Training Camp 2012 (Adam’s report)

MIT sent a group of 16 riders to the warm deserts of southern California to prepare for the upcoming road cycling season. No one on the team had been to Borrego Springs before, but flights to San Diego were cheap and google revealed Borrego (2 hours NE of San Diego) as a cycling hot spot. The locale more than delivered. A tiny town of 2500, Borrego is surrounded on three sides by mountains but is pancake flat on the fourth side.
A five minute ride from our rental house, Montezuma climb formed the backbone of many of our training rides. With 3600 vertical feet over 10 miles, it’s known as the “glass elevator” because when descending you can see the desert floor, thousands of feet below, all the way down. To the south, Yaqui pass provided 1500 ft of climbing with a slightly shallower grade which proved perfect for shorter (painful) intervals. When it came time to practice the team time trial or sprints we used the flat and empty stretches of road around town, and for variable paced “hammer rides” (i.e., make each other hurt as much as possible) we rode east towards the Salton Sea. To top if off, it’s against town policy to install stop lights and the entire week we never saw one. I don’t think you could design a town or terrain more perfect for cycling training, not to mention the weather was almost perfectly reliable at 70 degrees and clear skies all but one day.
The Group
In-line with coach Nicole’s training plan, many of us put in 30 hours over the 8 days with upwards of 30,000 ft of climbing and 500+ miles.
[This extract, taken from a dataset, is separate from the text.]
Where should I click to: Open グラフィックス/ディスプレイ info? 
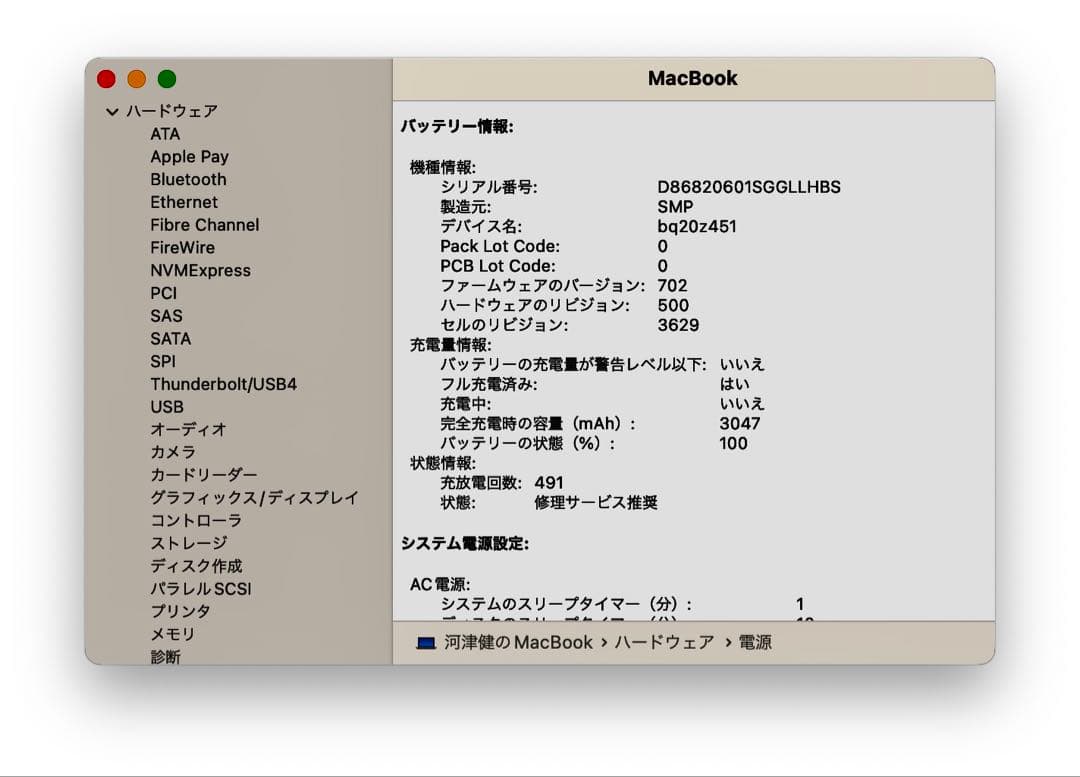(x=254, y=497)
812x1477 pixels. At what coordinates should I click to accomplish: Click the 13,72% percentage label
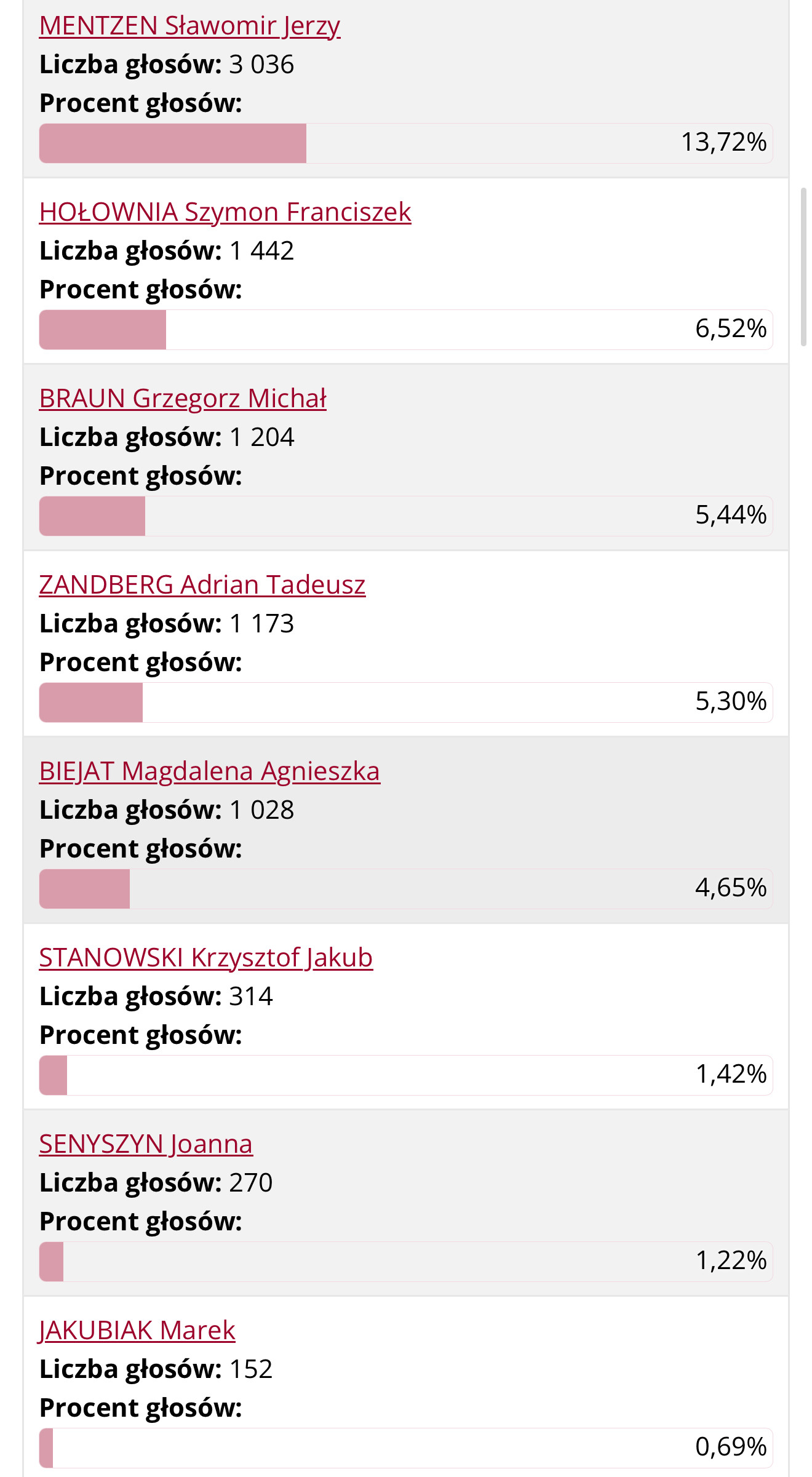coord(723,143)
The group also highlighted another trend for MIT cycling: PowerTaps! Eight people started camp with PowerTaps and two more actually placed orders while in Borrego. FXDD indicated an interest in displaying team power data. We’re still crunching the numbers for them, but the gist of it is individuals did close to 20,000 kJ of work over the week (equates roughly to calories burned) while averaging about 200 watts (while pedaling). The max instantaneous wattage for the week was 1342 by Sebastian GP (look out men’s B field).
Riding Past Palm Trees
Perhaps the most beautiful part about training camp is the simplicity of it – to maximize on-the-bike gains, time spent not riding should be spent resting, recovering, and eating. Joe Near led the way in in this department, firing up the house’s hot tub immediately after a ride and mixing up some chocolate milk. By the end of the week he had most of the group following suit and I’m sure it showed in the quantity of milk and chocolate syrup we went through.
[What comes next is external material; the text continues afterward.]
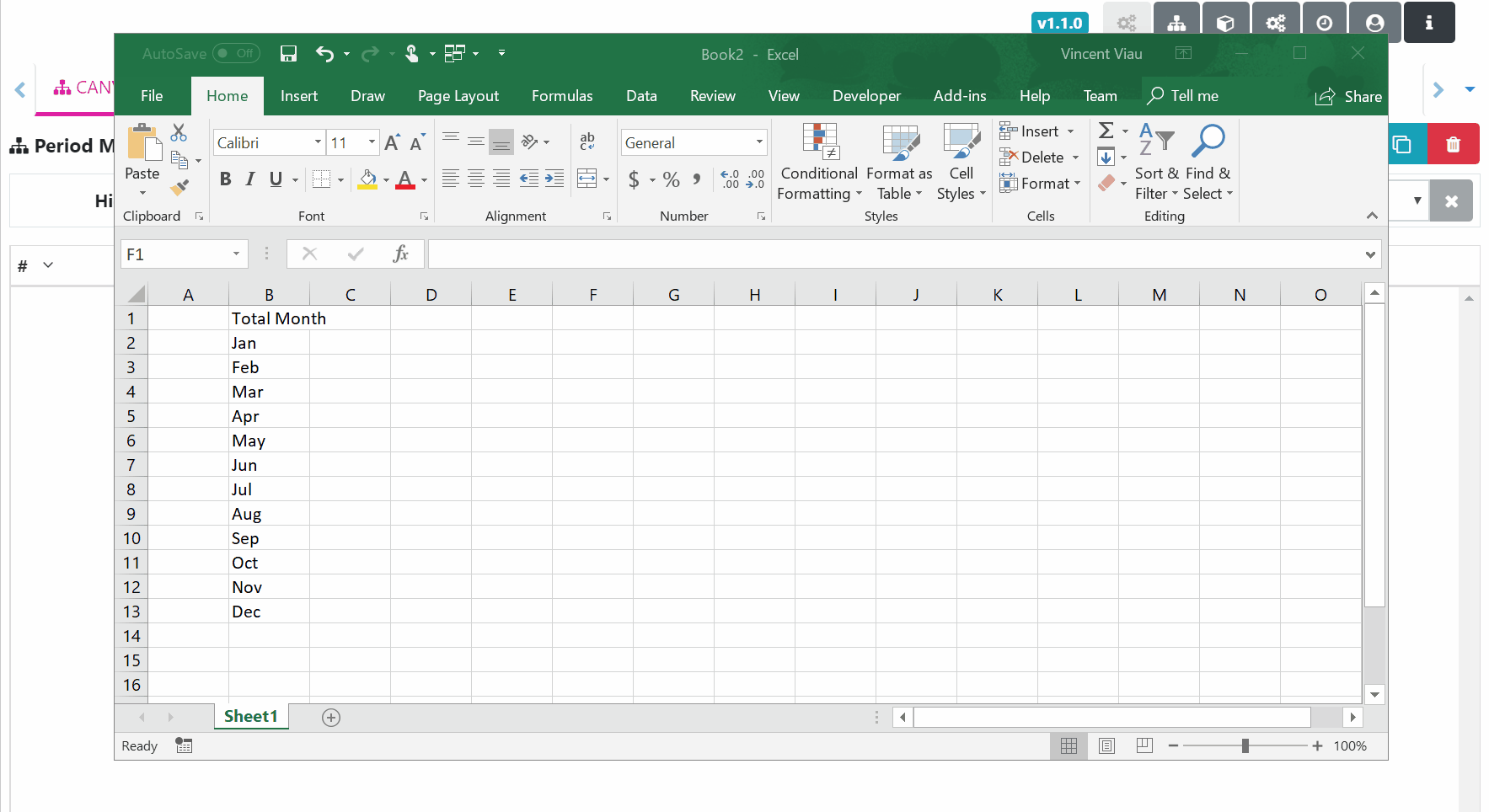The image size is (1489, 812).
Task: Open the General number format dropdown
Action: (x=758, y=142)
If an army fights on it’s stomach, a cycling team certainly trains on it. Thanks to alumnus John Detore, we arrived in Borrego with a Jeep full (literally, FULL) of food. Katie Q and Jen W went above and beyond in planning and organizing meals, and everyone else chipped in as chefs, sous chefs, and bus boys. The result of the effort is that we ate like kings every night. From chicken tikka masala, to buffalo stew, to homemade pizza, to apple crisp desserts, everything tasted good and there was a lot of it (remember that bit about burning 20,000 calories?).
Overall the experience was incredible and the training was excellent. MIT is ready to race; look out ECCC.